▼

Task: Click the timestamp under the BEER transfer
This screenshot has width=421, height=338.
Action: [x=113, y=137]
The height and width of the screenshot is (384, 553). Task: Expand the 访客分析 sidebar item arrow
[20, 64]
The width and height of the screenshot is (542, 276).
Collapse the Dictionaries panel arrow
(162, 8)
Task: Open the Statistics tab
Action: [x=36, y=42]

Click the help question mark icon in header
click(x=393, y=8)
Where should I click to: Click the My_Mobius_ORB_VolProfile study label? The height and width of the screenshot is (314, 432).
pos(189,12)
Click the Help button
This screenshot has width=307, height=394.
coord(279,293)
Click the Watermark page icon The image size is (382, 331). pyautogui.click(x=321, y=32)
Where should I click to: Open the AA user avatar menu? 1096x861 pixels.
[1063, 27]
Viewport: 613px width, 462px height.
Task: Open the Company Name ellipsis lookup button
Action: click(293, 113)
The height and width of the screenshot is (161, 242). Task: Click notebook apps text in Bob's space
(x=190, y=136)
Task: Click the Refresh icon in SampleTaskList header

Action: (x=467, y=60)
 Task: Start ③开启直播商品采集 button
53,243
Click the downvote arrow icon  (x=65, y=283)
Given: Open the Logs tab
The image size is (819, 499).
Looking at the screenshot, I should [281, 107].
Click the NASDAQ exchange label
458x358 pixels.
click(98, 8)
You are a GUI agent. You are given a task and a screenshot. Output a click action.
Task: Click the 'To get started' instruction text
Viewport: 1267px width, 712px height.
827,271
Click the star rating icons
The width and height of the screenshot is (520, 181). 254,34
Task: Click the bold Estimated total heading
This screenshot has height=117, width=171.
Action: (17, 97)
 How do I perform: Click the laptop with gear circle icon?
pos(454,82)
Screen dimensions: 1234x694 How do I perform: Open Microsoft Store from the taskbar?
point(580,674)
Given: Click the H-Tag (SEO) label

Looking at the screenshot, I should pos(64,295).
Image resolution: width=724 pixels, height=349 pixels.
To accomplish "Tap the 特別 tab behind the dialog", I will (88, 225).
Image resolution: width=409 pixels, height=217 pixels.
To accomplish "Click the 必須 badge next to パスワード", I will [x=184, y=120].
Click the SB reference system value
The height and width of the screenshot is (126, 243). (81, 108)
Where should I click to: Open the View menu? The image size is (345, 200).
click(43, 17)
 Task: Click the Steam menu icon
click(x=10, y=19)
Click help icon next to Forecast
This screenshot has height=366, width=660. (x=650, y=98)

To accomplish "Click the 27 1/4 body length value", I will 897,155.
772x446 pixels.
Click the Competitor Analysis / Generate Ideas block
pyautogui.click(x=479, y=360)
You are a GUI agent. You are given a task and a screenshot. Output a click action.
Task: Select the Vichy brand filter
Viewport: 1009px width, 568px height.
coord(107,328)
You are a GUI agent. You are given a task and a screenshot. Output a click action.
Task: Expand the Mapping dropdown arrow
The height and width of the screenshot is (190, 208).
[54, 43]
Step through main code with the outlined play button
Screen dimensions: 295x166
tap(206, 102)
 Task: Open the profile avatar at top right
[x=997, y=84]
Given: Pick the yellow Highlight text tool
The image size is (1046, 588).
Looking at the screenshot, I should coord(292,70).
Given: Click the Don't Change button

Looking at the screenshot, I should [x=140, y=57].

▲

- WHAT TO WORK ON
If a line in the material above holds "resolution", copy it.

- EXERCISE SOLUTION
Image resolution: width=724 pixels, height=349 pixels.
Image resolution: width=409 pixels, height=217 pixels.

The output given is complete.